▸ **Task description**
Take the line that has "This screenshot has height=494, width=1024." in it and every line after it to the end of the entries, and reproduce them exactly.
◇ ◇ ◇ ◇ ◇ ◇ ◇
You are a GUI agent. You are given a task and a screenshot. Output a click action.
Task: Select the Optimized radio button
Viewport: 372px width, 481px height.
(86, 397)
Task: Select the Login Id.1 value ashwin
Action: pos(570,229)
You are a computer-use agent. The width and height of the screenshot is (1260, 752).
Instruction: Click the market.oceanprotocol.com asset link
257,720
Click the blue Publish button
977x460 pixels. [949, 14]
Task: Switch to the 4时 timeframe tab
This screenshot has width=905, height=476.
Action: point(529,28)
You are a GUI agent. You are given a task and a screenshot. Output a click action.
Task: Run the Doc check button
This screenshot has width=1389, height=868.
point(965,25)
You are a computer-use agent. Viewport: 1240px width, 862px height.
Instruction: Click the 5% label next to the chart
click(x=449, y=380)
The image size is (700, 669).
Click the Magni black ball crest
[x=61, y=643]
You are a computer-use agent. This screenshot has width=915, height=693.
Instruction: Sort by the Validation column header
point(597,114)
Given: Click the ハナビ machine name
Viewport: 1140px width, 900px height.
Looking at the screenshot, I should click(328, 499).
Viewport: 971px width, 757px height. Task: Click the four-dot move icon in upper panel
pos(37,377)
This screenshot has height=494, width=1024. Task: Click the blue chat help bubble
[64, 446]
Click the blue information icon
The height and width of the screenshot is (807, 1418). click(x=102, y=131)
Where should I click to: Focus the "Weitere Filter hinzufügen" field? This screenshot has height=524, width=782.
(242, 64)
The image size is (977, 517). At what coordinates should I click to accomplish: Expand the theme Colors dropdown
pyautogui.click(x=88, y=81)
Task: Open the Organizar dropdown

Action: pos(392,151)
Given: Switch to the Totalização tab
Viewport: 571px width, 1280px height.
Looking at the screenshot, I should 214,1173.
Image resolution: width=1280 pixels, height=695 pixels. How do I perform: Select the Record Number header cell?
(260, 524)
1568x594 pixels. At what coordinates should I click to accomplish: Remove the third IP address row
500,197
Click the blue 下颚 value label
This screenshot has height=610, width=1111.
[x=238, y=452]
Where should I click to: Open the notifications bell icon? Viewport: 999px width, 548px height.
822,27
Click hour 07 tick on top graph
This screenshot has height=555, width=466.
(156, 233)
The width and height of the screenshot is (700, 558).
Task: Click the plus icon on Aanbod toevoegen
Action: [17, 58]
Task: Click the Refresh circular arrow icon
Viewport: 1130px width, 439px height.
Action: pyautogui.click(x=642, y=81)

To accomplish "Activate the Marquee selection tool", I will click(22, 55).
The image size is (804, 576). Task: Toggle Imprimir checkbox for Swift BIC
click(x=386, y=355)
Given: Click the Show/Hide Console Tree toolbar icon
◇ ◇ ◇ ◇ ◇ ◇ ◇
▸ **Answer space**
This screenshot has height=494, width=1024. Task: Click the blue chat help bubble
[64, 446]
Click the blue information icon
The height and width of the screenshot is (807, 1418). click(x=102, y=131)
Where should I click to: Focus the "Weitere Filter hinzufügen" field? This screenshot has height=524, width=782.
(242, 64)
The image size is (977, 517). At what coordinates should I click to accomplish: Expand the theme Colors dropdown
pyautogui.click(x=88, y=81)
Task: Open the Organizar dropdown

Action: pos(392,151)
Given: Switch to the Totalização tab
Viewport: 571px width, 1280px height.
Looking at the screenshot, I should 214,1173.
Image resolution: width=1280 pixels, height=695 pixels. How do I perform: Select the Record Number header cell?
(260, 524)
1568x594 pixels. At what coordinates should I click to accomplish: Remove the third IP address row
500,197
Click the blue 下颚 value label
This screenshot has height=610, width=1111.
[x=238, y=452]
Where should I click to: Open the notifications bell icon? Viewport: 999px width, 548px height.
822,27
Click hour 07 tick on top graph
This screenshot has height=555, width=466.
(156, 233)
The width and height of the screenshot is (700, 558).
Task: Click the plus icon on Aanbod toevoegen
Action: [17, 58]
Task: Click the Refresh circular arrow icon
Viewport: 1130px width, 439px height.
Action: pyautogui.click(x=642, y=81)

To accomplish "Activate the Marquee selection tool", I will click(22, 55).
The image size is (804, 576). Task: Toggle Imprimir checkbox for Swift BIC
click(x=386, y=355)
Given: Click the Show/Hide Console Tree toolbar icon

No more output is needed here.